Forgot to mention, but the momentum -- trend players get whipped to death in this type of environment unless they are really nimble. If you are a Value -- Buy & Hold person, then the daily ups & downs shouldn't matter to you becasuse you buy only when something is underpriced.
to put it simply and truthfully it is just buyers and sellers. there aren't agreed upon manipulative transactions that are going on. it is literally some guy just blowing his load one way or the other getting out of these heavily leveraged positions. further the manipulation you are talking about could cause you to get blown out baaaaaaad if you get caught on the wrong side and run out of buying power. edit...after watching people do this in the market for almost 5 years i no longer feel like the person on the other side is "smarter".
Nope, 5th longest in the Hangout...World Cup 2006 was the longest http://bbs.clutchfans.net/showthread.php?t=113373
Ahh, a classic.
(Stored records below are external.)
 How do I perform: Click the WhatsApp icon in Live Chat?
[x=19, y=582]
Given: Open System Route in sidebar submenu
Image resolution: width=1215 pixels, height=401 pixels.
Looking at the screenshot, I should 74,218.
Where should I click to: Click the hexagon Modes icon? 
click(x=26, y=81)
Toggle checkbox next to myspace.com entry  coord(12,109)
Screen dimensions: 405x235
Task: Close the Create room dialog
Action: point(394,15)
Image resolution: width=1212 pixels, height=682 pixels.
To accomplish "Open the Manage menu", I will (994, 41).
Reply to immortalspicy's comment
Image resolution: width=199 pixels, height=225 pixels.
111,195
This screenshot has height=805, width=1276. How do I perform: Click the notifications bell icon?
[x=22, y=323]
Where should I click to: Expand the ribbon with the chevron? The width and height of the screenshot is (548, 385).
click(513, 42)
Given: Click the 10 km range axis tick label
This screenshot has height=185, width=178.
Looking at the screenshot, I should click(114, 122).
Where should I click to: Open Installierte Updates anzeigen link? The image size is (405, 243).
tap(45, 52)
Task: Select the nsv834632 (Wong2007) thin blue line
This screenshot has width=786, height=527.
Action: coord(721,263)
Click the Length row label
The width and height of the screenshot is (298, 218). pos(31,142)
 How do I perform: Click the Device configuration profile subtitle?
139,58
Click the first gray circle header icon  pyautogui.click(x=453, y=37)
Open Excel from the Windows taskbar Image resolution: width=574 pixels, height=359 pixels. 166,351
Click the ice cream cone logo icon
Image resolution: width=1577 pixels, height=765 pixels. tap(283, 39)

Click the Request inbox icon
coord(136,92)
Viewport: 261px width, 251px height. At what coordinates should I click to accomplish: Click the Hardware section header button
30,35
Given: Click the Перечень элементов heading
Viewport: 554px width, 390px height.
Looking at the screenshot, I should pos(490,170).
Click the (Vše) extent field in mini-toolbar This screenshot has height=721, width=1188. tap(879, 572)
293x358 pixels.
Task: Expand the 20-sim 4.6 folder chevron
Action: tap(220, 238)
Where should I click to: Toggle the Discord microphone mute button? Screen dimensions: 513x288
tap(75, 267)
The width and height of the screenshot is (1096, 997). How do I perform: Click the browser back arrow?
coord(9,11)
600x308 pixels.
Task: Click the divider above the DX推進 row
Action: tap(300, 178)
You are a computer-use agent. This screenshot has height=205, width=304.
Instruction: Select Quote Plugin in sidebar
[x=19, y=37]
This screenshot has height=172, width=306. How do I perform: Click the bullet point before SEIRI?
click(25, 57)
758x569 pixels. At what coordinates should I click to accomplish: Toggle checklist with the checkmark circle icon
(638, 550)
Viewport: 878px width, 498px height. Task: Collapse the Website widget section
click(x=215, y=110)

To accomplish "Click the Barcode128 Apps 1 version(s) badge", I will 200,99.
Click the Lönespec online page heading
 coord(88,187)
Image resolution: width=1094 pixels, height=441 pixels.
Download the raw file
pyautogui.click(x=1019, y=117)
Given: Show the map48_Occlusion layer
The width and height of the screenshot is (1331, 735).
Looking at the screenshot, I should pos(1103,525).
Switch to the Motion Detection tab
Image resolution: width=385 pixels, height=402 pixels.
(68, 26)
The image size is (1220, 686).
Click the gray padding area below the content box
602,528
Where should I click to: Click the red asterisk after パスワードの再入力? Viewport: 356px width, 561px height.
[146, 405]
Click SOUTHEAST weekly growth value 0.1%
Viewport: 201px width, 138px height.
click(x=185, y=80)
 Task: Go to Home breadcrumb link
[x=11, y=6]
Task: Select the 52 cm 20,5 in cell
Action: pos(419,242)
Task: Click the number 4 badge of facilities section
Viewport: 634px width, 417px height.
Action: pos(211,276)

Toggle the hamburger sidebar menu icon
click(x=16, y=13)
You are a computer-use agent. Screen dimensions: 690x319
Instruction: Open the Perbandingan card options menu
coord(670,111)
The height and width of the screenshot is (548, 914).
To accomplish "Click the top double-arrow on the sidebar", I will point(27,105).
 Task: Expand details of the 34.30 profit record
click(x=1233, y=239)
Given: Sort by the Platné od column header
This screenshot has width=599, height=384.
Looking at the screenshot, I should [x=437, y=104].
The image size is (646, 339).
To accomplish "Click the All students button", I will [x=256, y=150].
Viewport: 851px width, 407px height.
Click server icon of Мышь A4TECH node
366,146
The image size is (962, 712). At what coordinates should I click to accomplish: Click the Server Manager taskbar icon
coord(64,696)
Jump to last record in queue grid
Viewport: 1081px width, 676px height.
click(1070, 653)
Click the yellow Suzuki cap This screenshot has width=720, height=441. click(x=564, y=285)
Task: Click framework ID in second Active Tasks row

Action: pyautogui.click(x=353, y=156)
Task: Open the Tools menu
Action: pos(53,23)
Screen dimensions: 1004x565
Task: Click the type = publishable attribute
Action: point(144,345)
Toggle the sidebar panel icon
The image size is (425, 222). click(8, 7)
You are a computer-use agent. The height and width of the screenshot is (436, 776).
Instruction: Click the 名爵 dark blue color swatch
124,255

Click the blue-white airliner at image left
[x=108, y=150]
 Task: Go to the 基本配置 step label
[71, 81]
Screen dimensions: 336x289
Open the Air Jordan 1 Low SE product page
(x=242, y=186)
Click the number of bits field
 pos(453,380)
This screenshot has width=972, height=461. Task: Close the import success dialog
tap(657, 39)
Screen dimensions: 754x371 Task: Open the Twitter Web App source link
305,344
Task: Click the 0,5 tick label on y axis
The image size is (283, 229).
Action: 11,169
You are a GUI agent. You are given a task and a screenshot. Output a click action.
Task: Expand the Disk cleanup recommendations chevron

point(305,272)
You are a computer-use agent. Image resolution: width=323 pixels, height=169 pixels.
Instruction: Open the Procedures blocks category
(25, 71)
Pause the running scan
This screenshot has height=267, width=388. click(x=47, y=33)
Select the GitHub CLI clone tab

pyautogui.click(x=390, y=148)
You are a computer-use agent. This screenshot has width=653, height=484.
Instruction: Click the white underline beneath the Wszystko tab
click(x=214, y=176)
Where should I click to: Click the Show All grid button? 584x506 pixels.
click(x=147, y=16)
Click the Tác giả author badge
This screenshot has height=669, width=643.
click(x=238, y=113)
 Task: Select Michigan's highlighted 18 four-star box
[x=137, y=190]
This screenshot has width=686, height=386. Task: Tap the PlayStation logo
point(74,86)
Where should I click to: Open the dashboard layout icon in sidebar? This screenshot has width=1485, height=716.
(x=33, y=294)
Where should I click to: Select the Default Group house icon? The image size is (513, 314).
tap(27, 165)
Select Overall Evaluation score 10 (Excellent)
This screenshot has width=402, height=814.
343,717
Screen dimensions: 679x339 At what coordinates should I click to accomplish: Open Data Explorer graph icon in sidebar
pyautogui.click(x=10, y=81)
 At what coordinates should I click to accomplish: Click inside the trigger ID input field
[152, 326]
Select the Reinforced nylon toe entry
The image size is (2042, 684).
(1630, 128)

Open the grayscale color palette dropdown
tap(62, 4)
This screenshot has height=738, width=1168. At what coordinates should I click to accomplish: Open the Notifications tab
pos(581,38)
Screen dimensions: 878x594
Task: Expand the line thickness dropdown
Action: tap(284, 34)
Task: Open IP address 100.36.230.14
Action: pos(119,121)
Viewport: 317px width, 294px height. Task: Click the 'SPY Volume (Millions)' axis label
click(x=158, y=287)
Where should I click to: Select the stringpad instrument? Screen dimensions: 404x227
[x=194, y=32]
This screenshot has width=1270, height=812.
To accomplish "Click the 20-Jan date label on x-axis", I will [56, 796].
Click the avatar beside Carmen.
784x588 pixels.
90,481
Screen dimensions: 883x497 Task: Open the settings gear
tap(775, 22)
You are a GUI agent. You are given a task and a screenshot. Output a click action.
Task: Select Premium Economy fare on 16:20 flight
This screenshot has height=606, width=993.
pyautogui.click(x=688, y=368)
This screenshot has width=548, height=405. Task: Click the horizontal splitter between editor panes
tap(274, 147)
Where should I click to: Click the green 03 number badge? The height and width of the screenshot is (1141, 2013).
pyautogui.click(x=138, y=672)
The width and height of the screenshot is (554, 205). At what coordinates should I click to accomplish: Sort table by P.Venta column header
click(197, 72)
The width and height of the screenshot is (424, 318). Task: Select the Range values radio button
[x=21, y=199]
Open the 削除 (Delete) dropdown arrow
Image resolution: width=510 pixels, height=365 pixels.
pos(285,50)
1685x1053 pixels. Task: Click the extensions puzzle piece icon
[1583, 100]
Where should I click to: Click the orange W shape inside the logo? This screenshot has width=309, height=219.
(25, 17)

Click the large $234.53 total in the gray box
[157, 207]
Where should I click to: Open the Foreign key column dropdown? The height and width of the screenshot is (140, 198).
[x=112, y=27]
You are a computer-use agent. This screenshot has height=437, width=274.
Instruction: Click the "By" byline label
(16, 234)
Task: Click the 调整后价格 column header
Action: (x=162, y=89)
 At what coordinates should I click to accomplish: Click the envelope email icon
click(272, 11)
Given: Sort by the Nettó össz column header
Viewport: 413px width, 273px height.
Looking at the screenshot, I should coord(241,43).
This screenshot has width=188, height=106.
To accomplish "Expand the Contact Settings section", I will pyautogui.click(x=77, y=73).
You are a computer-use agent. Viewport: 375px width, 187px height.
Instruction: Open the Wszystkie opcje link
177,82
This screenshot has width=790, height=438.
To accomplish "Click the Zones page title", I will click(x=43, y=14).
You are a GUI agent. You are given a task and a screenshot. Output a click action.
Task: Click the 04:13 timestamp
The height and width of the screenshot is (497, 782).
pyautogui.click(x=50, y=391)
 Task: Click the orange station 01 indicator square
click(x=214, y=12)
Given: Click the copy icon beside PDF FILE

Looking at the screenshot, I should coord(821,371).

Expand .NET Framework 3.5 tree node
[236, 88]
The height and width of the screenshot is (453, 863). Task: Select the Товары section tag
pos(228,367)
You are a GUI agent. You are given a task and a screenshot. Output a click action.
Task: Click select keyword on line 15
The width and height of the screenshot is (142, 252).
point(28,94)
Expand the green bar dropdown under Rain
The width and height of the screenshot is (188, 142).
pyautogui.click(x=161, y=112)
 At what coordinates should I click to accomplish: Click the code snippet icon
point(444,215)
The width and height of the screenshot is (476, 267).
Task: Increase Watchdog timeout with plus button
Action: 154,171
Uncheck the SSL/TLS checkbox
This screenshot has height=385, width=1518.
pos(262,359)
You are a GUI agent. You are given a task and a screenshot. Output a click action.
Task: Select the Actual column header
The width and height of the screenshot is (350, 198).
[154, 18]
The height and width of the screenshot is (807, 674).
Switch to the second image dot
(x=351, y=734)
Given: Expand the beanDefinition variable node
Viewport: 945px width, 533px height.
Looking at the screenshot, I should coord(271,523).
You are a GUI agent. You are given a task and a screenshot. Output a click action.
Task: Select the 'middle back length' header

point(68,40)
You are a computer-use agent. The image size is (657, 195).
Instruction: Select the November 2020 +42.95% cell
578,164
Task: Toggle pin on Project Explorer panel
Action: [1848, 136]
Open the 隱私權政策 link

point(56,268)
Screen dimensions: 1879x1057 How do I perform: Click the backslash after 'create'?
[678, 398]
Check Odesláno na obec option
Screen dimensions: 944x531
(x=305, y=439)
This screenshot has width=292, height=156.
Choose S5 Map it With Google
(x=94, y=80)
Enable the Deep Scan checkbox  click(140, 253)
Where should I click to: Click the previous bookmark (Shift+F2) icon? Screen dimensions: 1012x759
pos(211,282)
I had 89 posts in that thread alone...and that was only the 9th most. Some had over 200.
I'm wondering if this would be a good time to jump back into BAC. I ended up selling yesterday at 6.65. I'm thinking I should hold off and see if it drops below 5.
Although true, that's beside the point. I'm wondering why the daily ups/downs happen of such magnitude. I don't get why the market would rally 3 days when you got ungodly unemployment numbers coming out those same 3 days. And today, the market nose-dives due to SPECULATION that the bailout is not good enough. Someone or some groups start the selling process so who ever got out first, made madd cash today. I can't help but to think that when these big ballers see fit, they start buying which in-turn sparks a rally. Rinse and repeat? Fundamentals and earnings are suppose to guide the market. I'm not saying what the S&P should be at. My point is that it should be somewhere, not jumpin all over the place.
The market is forward looking. The market is concerned about earnings going forward. I posit that the market volatility is caused by the great uncertainty of where the earnings will be 3, 6, and 12 months out.
he is talking about more of the insane moves that happen within minutes which are attributed to deleveraging and people just selling at any price or covering a short at any price.